### Exercise
Output range, inclusive: from the line containing "Go to Red Hat AI Inference breadcrumb" to the line containing "Given: Open the after-sale reason dropdown". Restate those lines from the data below word for word and only those.

### Data for processing
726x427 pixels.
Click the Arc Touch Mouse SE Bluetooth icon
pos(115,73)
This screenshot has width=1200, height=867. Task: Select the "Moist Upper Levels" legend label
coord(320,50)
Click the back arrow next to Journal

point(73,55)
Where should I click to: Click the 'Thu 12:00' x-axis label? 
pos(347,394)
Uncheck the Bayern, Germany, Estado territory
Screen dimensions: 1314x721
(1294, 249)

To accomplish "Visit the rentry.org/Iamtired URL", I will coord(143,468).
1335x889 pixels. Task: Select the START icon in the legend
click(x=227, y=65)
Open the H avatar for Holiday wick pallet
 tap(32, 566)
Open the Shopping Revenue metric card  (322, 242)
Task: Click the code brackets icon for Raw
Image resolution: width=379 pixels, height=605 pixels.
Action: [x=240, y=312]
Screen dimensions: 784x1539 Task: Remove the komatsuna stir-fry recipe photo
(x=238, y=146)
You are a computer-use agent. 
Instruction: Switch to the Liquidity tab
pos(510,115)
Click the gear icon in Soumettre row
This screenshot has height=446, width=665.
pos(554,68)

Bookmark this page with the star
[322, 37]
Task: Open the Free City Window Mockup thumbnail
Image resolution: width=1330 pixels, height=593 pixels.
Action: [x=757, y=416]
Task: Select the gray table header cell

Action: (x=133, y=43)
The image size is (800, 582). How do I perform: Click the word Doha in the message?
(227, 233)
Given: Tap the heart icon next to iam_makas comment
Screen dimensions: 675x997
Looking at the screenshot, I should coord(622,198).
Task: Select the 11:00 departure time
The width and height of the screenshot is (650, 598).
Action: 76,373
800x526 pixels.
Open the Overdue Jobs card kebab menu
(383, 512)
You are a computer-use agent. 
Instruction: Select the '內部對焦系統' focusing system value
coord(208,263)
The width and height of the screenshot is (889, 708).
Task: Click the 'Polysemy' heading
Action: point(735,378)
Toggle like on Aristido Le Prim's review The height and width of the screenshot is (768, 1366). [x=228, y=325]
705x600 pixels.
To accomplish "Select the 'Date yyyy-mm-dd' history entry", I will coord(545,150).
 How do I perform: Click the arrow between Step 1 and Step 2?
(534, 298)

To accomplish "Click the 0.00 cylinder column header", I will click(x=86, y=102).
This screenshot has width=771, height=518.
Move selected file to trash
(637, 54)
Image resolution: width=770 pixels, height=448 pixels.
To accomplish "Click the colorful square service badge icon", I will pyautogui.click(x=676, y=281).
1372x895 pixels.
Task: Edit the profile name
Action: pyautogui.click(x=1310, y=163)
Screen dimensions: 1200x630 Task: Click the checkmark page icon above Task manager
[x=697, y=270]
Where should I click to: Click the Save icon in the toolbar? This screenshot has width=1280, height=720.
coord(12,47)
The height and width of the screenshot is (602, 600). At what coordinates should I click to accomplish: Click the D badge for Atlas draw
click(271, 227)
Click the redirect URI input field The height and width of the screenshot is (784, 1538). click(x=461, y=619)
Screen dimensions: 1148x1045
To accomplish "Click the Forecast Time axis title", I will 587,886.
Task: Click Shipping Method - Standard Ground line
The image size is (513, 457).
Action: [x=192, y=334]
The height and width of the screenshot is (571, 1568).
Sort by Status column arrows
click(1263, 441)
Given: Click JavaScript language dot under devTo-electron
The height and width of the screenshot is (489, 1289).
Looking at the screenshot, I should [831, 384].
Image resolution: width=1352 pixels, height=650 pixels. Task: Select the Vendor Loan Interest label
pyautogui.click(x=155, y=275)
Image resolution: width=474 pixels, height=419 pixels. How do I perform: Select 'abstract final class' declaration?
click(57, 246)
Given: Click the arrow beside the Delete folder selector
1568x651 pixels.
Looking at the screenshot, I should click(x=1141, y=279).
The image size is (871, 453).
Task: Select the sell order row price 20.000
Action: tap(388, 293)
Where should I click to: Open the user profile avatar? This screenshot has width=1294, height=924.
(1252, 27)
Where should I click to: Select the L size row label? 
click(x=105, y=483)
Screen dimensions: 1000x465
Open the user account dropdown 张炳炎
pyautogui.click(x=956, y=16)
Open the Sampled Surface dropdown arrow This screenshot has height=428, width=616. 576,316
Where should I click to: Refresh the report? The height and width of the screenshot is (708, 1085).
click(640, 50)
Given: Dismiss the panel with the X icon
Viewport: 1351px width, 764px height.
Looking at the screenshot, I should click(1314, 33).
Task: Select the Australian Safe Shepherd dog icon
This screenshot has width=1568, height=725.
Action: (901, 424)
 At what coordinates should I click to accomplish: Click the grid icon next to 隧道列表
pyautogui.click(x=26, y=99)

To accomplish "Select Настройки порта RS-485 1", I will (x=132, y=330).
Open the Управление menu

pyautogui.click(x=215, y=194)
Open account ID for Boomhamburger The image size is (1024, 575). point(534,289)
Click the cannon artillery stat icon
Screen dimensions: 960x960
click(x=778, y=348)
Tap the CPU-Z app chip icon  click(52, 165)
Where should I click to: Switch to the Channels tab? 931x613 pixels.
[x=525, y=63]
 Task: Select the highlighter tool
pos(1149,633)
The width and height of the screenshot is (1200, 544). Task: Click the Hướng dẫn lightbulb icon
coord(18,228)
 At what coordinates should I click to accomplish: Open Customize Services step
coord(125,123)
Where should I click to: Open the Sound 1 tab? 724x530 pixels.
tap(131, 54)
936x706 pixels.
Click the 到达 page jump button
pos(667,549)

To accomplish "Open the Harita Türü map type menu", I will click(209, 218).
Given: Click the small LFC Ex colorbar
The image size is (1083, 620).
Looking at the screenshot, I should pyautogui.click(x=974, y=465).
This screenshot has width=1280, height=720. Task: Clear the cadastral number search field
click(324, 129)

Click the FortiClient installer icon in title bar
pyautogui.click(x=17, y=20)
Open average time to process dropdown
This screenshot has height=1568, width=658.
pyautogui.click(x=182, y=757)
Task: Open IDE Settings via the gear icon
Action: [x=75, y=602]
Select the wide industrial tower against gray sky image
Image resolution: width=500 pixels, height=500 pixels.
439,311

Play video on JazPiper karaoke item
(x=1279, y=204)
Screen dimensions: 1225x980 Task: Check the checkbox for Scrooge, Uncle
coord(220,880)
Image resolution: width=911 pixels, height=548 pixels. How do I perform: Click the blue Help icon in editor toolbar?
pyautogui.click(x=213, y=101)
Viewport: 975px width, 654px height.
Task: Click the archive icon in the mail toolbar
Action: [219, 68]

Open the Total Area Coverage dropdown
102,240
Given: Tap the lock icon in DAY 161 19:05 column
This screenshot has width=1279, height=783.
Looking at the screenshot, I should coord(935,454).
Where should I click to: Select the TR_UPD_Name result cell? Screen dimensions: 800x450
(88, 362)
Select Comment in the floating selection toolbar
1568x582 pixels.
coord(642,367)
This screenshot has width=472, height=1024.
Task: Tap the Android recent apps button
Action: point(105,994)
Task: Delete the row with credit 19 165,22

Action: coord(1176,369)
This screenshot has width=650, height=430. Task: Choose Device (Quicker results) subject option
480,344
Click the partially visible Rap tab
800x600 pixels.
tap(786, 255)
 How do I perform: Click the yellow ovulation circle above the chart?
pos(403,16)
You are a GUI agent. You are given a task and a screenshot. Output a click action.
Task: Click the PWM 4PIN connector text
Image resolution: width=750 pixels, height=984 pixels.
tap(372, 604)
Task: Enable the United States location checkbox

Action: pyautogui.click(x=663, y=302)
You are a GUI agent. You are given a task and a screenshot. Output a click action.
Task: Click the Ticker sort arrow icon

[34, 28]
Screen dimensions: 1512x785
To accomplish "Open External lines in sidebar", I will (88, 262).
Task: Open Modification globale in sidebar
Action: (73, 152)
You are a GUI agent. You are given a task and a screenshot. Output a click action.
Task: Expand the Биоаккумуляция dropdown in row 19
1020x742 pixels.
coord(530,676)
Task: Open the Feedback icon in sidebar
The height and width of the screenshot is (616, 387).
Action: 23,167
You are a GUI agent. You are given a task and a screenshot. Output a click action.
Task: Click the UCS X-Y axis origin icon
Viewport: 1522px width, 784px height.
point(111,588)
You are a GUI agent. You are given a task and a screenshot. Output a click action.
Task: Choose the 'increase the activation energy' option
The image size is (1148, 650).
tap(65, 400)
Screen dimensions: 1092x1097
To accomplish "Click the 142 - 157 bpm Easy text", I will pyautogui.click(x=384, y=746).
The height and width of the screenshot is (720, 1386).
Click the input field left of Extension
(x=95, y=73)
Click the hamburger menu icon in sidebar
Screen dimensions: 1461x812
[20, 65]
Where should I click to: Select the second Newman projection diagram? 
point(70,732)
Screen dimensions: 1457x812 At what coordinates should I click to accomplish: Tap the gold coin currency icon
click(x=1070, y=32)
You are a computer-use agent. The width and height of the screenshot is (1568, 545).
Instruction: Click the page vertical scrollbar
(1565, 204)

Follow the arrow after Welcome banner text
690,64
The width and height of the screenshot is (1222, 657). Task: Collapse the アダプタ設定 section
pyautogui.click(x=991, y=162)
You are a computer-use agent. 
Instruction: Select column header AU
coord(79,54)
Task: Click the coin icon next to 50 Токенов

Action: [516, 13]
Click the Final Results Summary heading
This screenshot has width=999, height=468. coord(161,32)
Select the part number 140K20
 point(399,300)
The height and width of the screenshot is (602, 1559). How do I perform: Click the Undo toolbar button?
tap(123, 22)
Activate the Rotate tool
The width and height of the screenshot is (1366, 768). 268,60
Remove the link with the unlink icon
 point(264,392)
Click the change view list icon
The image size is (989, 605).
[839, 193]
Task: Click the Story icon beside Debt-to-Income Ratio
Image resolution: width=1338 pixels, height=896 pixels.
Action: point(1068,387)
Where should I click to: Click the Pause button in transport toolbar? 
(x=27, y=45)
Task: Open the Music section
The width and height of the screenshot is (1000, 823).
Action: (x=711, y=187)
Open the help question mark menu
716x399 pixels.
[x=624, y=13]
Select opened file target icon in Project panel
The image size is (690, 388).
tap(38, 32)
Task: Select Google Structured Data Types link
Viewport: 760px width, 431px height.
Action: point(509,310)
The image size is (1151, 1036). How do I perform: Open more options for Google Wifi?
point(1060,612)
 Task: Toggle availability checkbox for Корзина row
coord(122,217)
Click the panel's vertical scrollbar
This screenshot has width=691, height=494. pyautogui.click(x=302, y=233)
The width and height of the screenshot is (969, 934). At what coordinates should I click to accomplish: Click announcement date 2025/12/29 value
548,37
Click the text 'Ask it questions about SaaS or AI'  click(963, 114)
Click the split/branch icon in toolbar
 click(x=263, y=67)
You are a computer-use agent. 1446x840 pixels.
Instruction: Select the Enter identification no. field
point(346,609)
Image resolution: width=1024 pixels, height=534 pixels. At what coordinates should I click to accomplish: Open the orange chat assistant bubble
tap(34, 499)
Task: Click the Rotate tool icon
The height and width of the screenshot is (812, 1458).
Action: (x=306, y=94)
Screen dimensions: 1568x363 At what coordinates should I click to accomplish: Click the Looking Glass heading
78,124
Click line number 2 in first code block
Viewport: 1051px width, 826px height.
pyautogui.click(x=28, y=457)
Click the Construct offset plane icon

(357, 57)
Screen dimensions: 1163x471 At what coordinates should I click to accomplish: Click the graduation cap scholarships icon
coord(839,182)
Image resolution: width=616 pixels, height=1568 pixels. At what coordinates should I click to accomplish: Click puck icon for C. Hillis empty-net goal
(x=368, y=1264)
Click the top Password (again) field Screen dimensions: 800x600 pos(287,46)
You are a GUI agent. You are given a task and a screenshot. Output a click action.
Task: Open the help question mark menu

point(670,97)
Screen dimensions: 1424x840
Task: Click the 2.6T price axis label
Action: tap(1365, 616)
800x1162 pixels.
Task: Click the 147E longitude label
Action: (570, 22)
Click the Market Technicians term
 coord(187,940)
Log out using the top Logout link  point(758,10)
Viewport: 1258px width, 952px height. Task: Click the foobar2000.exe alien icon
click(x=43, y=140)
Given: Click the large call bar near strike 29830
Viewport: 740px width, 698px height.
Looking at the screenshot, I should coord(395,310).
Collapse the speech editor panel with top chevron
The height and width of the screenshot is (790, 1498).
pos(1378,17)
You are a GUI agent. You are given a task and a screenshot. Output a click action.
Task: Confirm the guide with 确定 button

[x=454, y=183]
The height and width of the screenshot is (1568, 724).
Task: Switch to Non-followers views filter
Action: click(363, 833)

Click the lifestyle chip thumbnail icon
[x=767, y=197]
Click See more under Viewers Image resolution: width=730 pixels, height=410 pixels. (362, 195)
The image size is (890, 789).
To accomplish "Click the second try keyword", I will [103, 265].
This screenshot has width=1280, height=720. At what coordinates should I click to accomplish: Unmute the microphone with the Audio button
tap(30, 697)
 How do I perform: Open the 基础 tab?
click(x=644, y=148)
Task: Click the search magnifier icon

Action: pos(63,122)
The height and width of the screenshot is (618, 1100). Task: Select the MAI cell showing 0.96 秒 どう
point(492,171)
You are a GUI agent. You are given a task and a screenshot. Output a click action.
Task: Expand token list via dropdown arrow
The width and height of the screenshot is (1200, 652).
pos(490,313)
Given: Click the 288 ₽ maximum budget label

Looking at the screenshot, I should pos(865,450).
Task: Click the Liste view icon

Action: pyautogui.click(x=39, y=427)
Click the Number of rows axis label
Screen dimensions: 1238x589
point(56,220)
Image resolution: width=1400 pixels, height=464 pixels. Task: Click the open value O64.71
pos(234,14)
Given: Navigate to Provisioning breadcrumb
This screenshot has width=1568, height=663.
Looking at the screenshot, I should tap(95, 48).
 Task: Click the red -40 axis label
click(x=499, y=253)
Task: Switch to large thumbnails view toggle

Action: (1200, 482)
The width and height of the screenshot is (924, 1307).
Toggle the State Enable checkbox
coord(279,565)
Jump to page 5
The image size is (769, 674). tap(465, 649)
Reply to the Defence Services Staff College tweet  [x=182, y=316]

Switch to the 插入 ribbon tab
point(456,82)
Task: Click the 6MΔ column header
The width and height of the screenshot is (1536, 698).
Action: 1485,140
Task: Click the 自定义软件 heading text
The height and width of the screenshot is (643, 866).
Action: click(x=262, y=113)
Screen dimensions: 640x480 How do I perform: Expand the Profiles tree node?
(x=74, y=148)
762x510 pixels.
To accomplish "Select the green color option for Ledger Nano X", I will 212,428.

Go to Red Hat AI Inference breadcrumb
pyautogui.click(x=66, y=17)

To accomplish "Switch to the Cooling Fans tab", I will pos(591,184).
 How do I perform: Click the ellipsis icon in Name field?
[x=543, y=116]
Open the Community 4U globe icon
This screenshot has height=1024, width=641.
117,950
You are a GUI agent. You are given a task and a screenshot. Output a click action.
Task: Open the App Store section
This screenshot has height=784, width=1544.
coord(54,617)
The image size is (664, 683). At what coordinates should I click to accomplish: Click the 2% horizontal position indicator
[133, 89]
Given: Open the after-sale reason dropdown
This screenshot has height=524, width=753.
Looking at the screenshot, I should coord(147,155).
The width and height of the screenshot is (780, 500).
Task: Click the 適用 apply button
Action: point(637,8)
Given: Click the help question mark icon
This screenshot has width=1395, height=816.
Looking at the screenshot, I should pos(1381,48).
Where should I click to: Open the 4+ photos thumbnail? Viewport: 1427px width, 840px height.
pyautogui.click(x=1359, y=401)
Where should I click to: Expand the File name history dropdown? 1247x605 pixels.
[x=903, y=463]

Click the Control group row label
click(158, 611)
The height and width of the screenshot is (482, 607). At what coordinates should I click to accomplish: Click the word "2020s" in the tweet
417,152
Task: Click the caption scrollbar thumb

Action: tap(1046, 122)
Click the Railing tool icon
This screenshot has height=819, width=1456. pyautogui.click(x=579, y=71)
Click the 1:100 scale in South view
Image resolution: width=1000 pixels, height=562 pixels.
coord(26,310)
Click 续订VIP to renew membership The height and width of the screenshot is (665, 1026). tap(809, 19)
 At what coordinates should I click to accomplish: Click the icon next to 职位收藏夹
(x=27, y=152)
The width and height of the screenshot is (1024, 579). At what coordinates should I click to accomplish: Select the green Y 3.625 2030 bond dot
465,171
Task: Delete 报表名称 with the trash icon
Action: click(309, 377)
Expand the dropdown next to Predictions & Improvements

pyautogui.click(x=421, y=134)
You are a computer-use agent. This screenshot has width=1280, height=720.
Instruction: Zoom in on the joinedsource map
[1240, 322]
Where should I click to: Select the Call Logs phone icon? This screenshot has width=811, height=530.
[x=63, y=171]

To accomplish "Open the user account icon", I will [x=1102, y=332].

### Result
Go to Red Hat AI Inference breadcrumb
pyautogui.click(x=66, y=17)

To accomplish "Switch to the Cooling Fans tab", I will pos(591,184).
 How do I perform: Click the ellipsis icon in Name field?
[x=543, y=116]
Open the Community 4U globe icon
This screenshot has height=1024, width=641.
117,950
You are a GUI agent. You are given a task and a screenshot. Output a click action.
Task: Open the App Store section
This screenshot has height=784, width=1544.
coord(54,617)
The image size is (664, 683). At what coordinates should I click to accomplish: Click the 2% horizontal position indicator
[133, 89]
Given: Open the after-sale reason dropdown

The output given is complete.